He was born again, like a baby
dug-out of the torn earth. Tall, imposing
with toothy smile
but when he grinned
the corners of his mouth held back his arrogance.
He stood in the living room, of my parents’ house
with a bag of fried chicken in his hand
about his troubles…
“That guy at work has a heart problem,” he said. “He needs Jesus. I don’t have a problem with anybody but him. My supervisor said he wants to let me go, so that we can still be friends.

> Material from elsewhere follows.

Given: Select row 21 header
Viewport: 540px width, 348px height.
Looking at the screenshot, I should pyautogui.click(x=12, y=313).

Well, that’s ridiculous, because we’ve never hung out.”
I looked at his blue tattoos, snaking up his arms like stories.
He evangelizes on Facebook, like a man desperately seeking an answer to his pain.
He talks about being angry, and how the Lord set him free from that.

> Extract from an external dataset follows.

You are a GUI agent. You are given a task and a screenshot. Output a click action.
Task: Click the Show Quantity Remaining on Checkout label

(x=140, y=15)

I can hear him listening to sermons on his phone.
Then he walked back into the living room.
“My shoulder has been injured for 6 months, until it was prayed for by our pastor. We need to tell him, I’m healed.”
“Do you want some Lima Beans?” My dad asked.
“No. When I was a kid, I went over to a friend’s house and his dad made me eat Lima Beans. I told him I didn’t want to, but he kept forcing me. He was just doing it because he could, and I kept doing it because I was respectful. Then I called my parents to get picked up.”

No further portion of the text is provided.